If you use Codex regularly, there is a point where you stop asking "Where was that page again?" and start asking "How much do I have left, and what should I do next?"
That question matters because usage is not just a billing detail. It affects when you can keep coding, when you need to slow down, and how you decide which tasks deserve the expensive model time.

The short answer is simple:
- Codex usage shortcut: https://chatgpt.com/codex/settings/usage
- OpenAI usage dashboard: https://platform.openai.com/usage
- Billing overview: https://platform.openai.com/settings/organization/billing/overview
If you bookmark those three pages, you remove most of the friction.
Why checking usage matters
The real problem is not only hitting a limit. The bigger problem is hitting it at the wrong time.
When you are in the middle of implementation, a sudden stop breaks momentum. If you can already see your current pace, your remaining budget, and the next reset window, you can plan around it instead of getting interrupted by it.

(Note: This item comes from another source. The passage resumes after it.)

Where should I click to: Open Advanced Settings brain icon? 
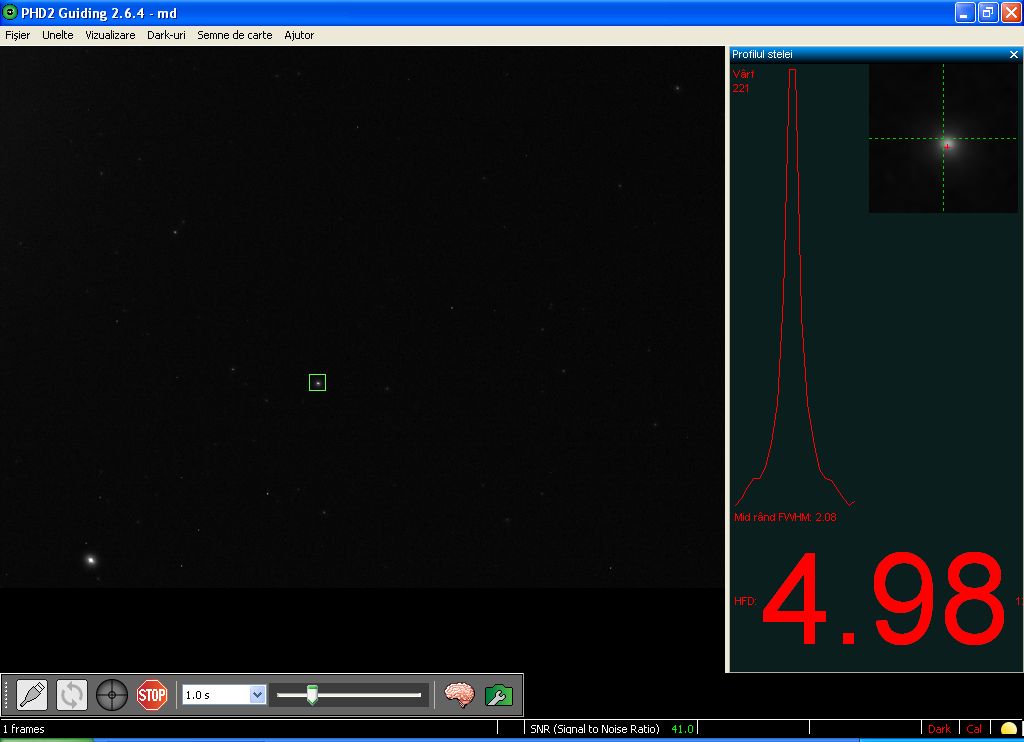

That is why the usage dashboard is not just an admin screen. It is part of how you manage engineering throughput.
The main URL to use
If you only remember one URL, use this one:
https://platform.openai.com/usage
When you are logged in, this page gives you the core information you need:
- usage over time
- remaining allowance or current spend
- trends by period
- clues about whether a spike is normal or unusual
For many users, this is enough to answer "Why did usage jump?" or "Can I keep working at this pace?"
What to look at on the dashboard
Do not just stare at the number. Use the dashboard to answer four specific questions.
1. What is my current pace?
Look at usage over the last few days or weeks. You are trying to see whether your current working style is sustainable.
If your usage line suddenly changes, ask what changed in your workflow: longer threads, more retries, bigger contexts, or using higher-cost models for smaller tasks.
2. How much is left?
If you are close to a limit or a spend threshold, you need to decide what to protect. That might mean saving Codex for precise coding tasks, moving rough planning to a lighter tool, or postponing non-critical work until the next reset.
3. When does it reset?
Your strategy changes depending on whether the important boundary is hourly, daily, weekly, or monthly. If the reset is near, waiting can be smarter than forcing work through a bad budget position.
4. Is this a usage problem or a billing problem?
People often mix these up. It is faster to separate them:
- Usage: how much you consumed
- Billing: how much that consumption cost
Find the usage anomaly first. Then check billing to see the financial impact.
What to check when Codex suddenly stops working
If Codex worked yesterday and feels blocked today, start with the obvious checks:
- Open the usage page.
- Check whether you are near a limit or threshold.
- Confirm whether you are just before a reset window.
- Check billing and account configuration if usage looks normal.
In many cases, the cause is not a broken setup. It is simply consumption that you were not watching closely enough.
The three most common reasons usage jumps
Long threads keep getting heavier
Every turn carries more context, and the cost per useful output rises.
You use expensive models for everything
If you use the top-tier model for small edits, tiny rewrites, and repeated checks, waste builds up quickly.
You rerun the same work too often
When prompts are vague, retries multiply. That creates avoidable usage.
A practical way to reduce usage without losing results
The goal is not to use Codex less. The goal is to use it where it matters most.
- define the goal, constraints, and output format before starting
- keep one thread focused on one task
- summarize and restart when a thread gets too long
- use lighter tools for rough planning or text cleanup
- reserve Codex for high-precision implementation or debugging
That approach usually improves both cost control and output quality.
Summary
Checking Codex usage is not just about avoiding trouble. It is how you decide when to push, when to wait, and how to allocate model time to the highest-value work.
If you want fewer interruptions, faster decisions, and better ROI, start by bookmarking the right URLs and reviewing usage on a fixed rhythm.